TRIS Rating Affirms Company Rating of "TISCOB" at “A”, Subordinated Debt Ratings at “A-”, and Hybrid Tier 2 Capital Securities at "BBB+", with “Stable” Outlook

Stocks News Friday April 8, 2016 13:00 —TRIS News Release

TRIS Rating has affirmed the company rating of TISCO Bank PLC (TISCOB) at “A”, and has affirmed the ratings of the bank’s subordinated debentures and hybrid Tier 2 capital securities at “A-” and “BBB+”, respectively. The outlook remains “stable”. The ratings reflect TISCOB’s strong competitive position in auto hire-purchase lending and its strengthened base of capital funds. However, the ratings are constrained by the bank’s small market share in loans and deposits, its limited network, poorer loan quality, and its reliance on wholesale funding. In addition, the current slowdown in the Thai economy and the sluggishness of domestic auto sales may affect the bank’s competitiveness, the quality of its loan portfolio, and its profitability.
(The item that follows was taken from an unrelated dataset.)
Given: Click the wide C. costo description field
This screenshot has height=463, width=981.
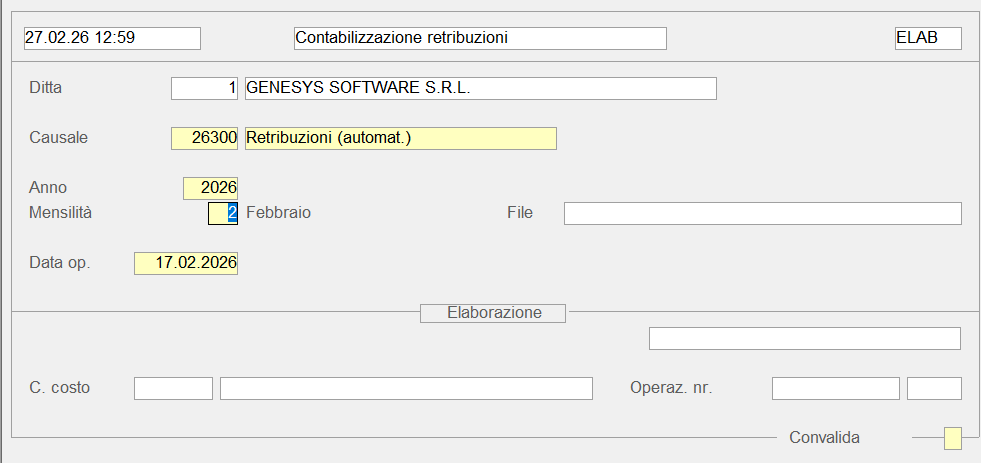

The “BBB+” rating for TISCOB’s hybrid Tier 2 capital securities (TISCO223A) reflects the subordination risk of the securities and the nonpayment risk of the securities, as defined by the non-viability loss absorption clause in the bond indenture. The features of the securities comply with the Basel III guidelines and the securities are qualified as Tier 2 capital under the criteria of the Bank of Thailand (BOT). The securities are subordinated, unsecured, non-deferrable, and non-convertible. The securities are also callable by TISCOB prior to the maturity date, if the call date is at least five years after issuance and as long as the bank has received approval from the BOT. The holders of the securities are subordinated to TISCOB’s depositors and holders of TISCOB’s senior unsecured debentures. The principal of the securities can be written down in the event that the regulator deems the bank to be non-viable and decides to provide financial support to the bank, in accordance with the non-viability clause.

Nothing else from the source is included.